Со второй половины 60-х «Один день Ивана Денисовича» изымался из обращения в СССР вместе с другими публикациями А. С. Окончательный запрет на них введён распоряжением Главного управления по охране государственных тайн в печати, согласованным с ЦК КПСС, от 28 января 1974 г. В специально посвящённом А. С. приказе Главлита № 10 от 14 февраля 1974 г. перечислены подлежащие изъятию из библиотек общественного пользования номера журнала «Новый мир» с произведениями писателя (№ 11, 1962; № 1, 7, 1963; № 1, 1966) и отдельные издания «Одного дня Ивана Денисовича», включая перевод на эстонский язык и книгу «для слепых». Приказ снабжён примечанием: «Изъятию подлежат также иностранные издания (в том числе газеты и журналы) с произведениями указанного автора». Арлен Блюм. Запрещённые книги русских писателей и литературоведов. 1917–1991: Индекс советской цензуры с комментариями. СПб., 2003. С. 168. Запрет снят запиской Идеологического отдела ЦК КПСС от 31 декабря 1988 г.

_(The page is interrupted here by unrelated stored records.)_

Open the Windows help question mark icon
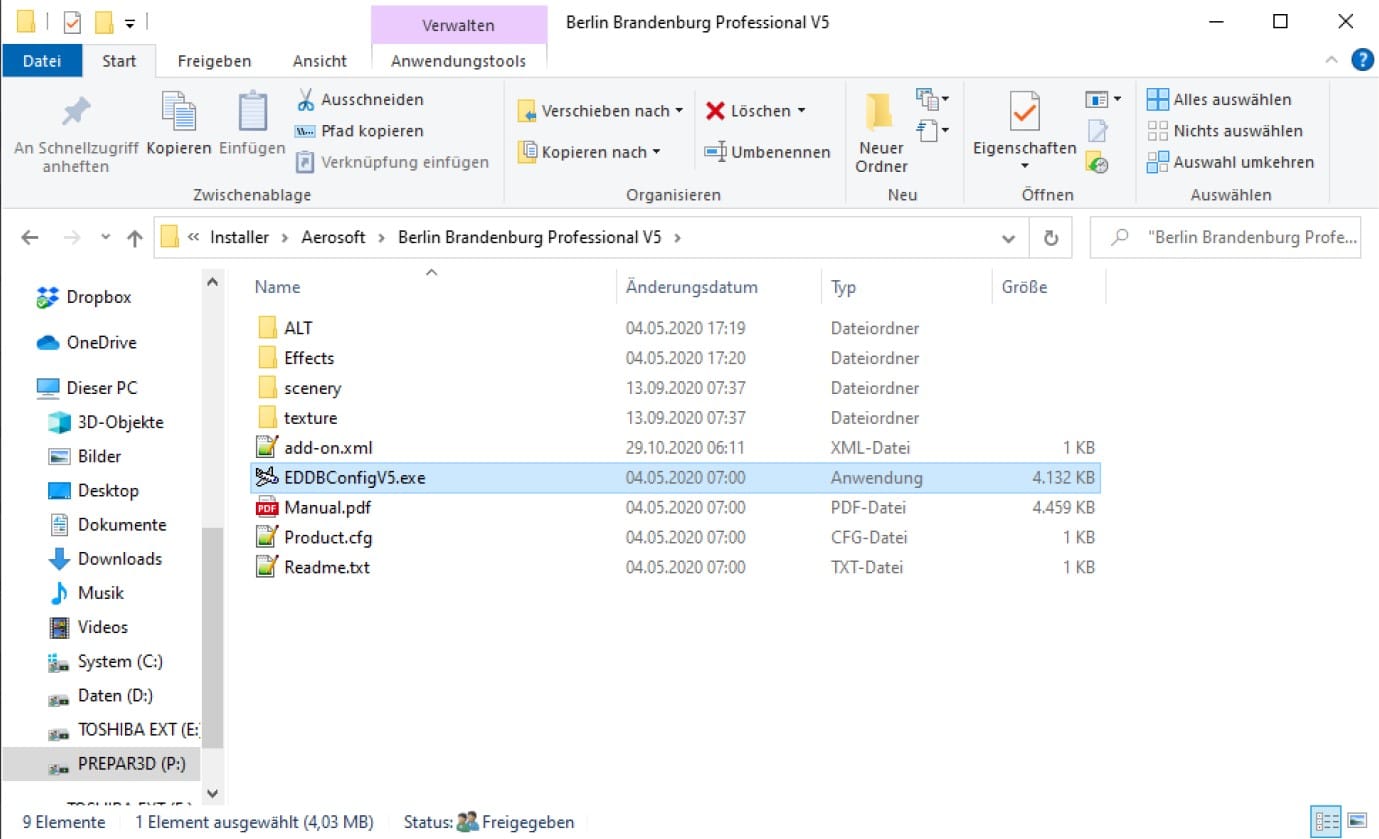 tap(1362, 60)
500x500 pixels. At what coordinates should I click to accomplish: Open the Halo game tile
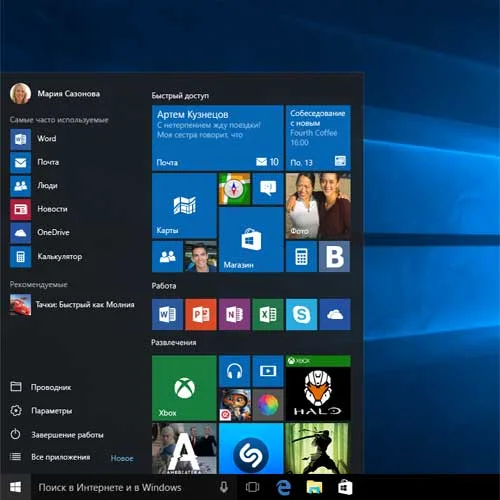click(x=318, y=388)
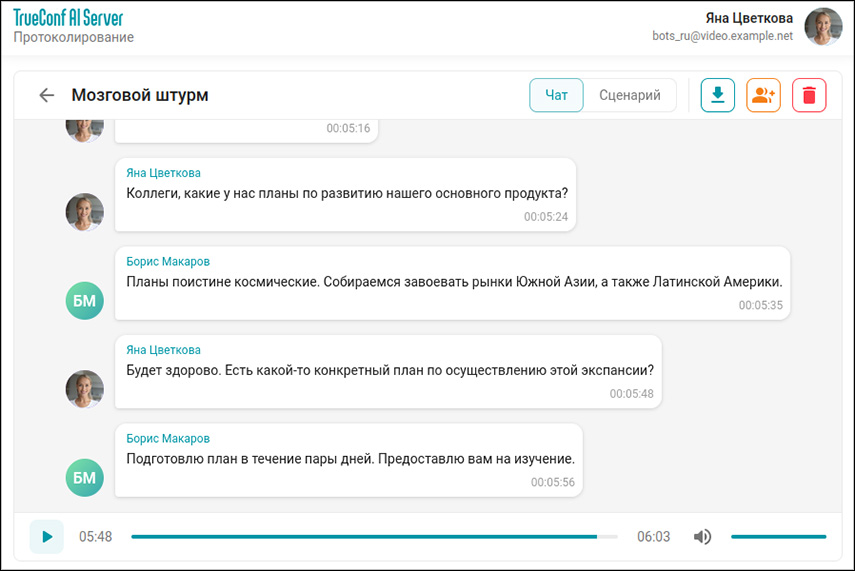Switch to the Чат tab
This screenshot has height=571, width=855.
coord(556,96)
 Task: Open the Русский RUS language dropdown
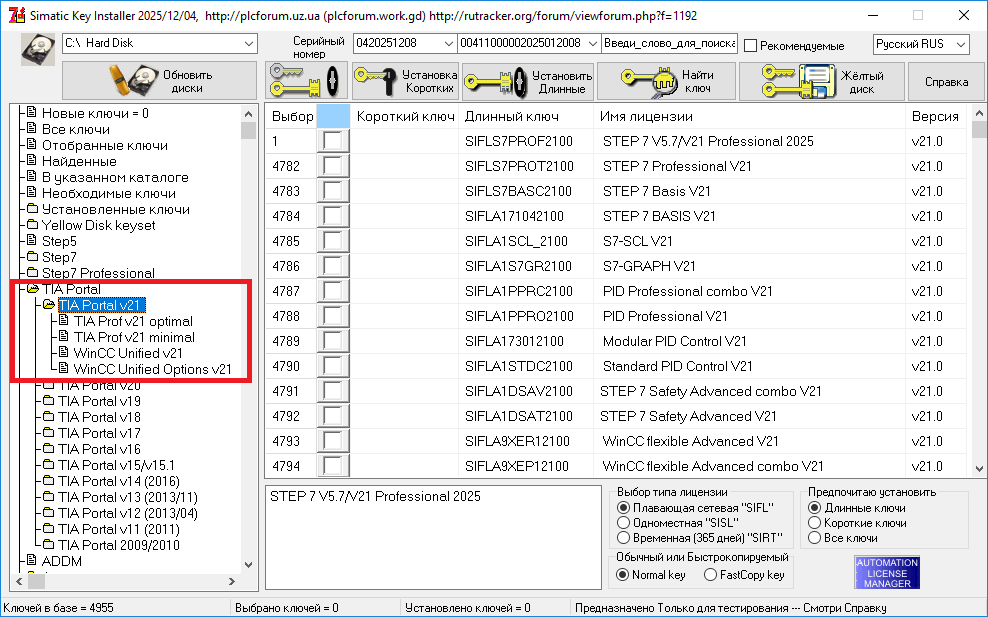pyautogui.click(x=961, y=44)
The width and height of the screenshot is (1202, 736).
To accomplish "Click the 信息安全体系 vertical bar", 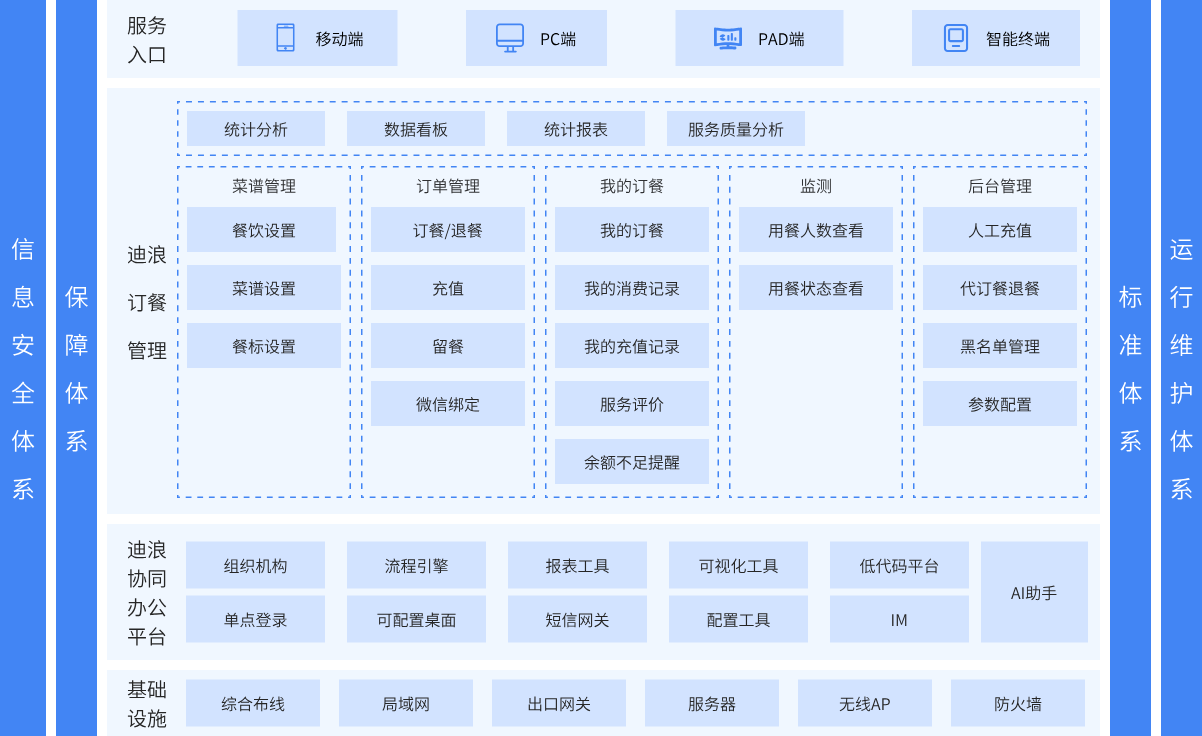I will (23, 368).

С 1990 г. «Один день Ивана Денисовича» снова издаётся на родине.

В 1971 г. по «Одному дню Ивана Денисовича» снят англо-норвежский фильм (режиссёр Каспер Вреде, в роли Шухова Том Кортни). Впервые А. С. смог посмотреть его только в 1974 г. Выступая по французскому телевидению (9 марта 1976 г.), на вопрос ведущего об этом фильме ответил:

«Я должен сказать, что режиссёры и актёры этого фильма подошли очень честно к задаче, и с большим проникновением, они ведь сами не испытывали этого, не пережили, но смогли угадать это щемящее настроение и смогли передать этот замедленный темп, который наполняет жизнь такого заключённого 10 лет, иногда 25, если, как часто бывает, он не умрёт раньше. Ну, совсем небольшие упрёки можно сделать оформлению, это большей частью там, где западное воображение просто уже не может представить деталей такой жизни. Например, для нашего глаза, для моего или если бы мои друзья могли это видеть, бывшие зэки (увидят ли они когда-нибудь этот фильм?), - для нашего глаза телогрейки слишком чистые, не рваные; потом, почти все актёры, в общем, плотные мужчины, а ведь там в лагере люди на самой грани смерти, у них вваленные щёки, сил уже нет. По фильму, в бараке так тепло, что вот сидит там латыш с голыми ногами, руками, - это невозможно, замёрзнешь. Ну, это мелкие замечания, а в общем я, надо сказать, удивляюсь, как авторы фильма могли так понять и искренней душой попробовали передать западному зрителю наши страдания».Публицистика. Т. 2. С. 383–384.

День, описанный в рассказе, приходится на январь 1951 г.